50. The prerequisites for a developed and efficient debt market would include effective legal and tax systems, institutional framework and a free & fair financial system with competing intermediaries and adequate infrastructure. Legal framework for empowering government to borrow, the debt management framework for enforcement of creditor's rights, rules governing issuance of government securities and secondary market trading are essential for safe and sound bond markets. Institutional framework would include building up of various institutions viz., regulator, primary dealers (PDs) and other market makers, central counter parties (CCPs), etc. Establishing efficient and safe market infrastructure to facilitate issuance and trading of government securities, clearing and settlement of Government securities and corporate bonds including central depository is equally critical for development of the bonds market.

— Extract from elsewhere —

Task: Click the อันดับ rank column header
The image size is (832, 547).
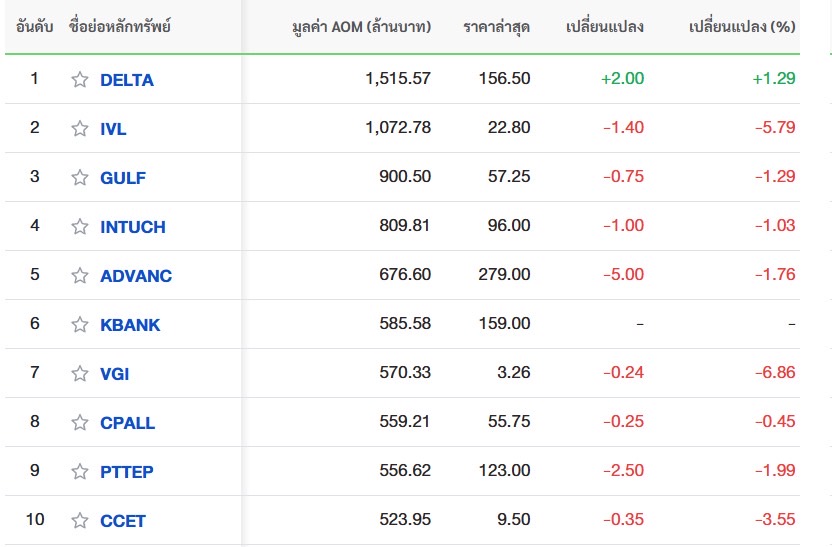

51. State as the regulator has to address systemic stability issues and also support market development through regulation and supervision. Regulation needs to focus on correcting market failures and dealing with externalities and distortions that prevent financial markets from developing by striking a balance between financial innovation and systemic stability. The regulator’s role assumes importance in developing an early warning system to detect any weakness in financial system and creation of a robust regulatory/supervisory framework to deal with such weaknesses.

52. I hope the above exposition primarily based on Indian experience on role of state in developing debt market, particularly the government bond market, would provide some useful learning points for emerging countries like Qatar. I once again thank the Qatar Central Bank and the International Monetary Fund for giving me this opportunity of sharing our experience with such a distinguished audience.

Thank you.


* Based on the presentation made by Harun R Khan, Deputy Governor, Reserve Bank of India at the Capital Market Conference organized by the Qatar Central Bank & the International Monetary Fund on September 18, 2012 in Doha, Qatar. The contributions of Shri. N.R.V.V.M.K. Rajendra Kumar and Shri. Sunil Kumar of the Reserve Bank are acknowledged.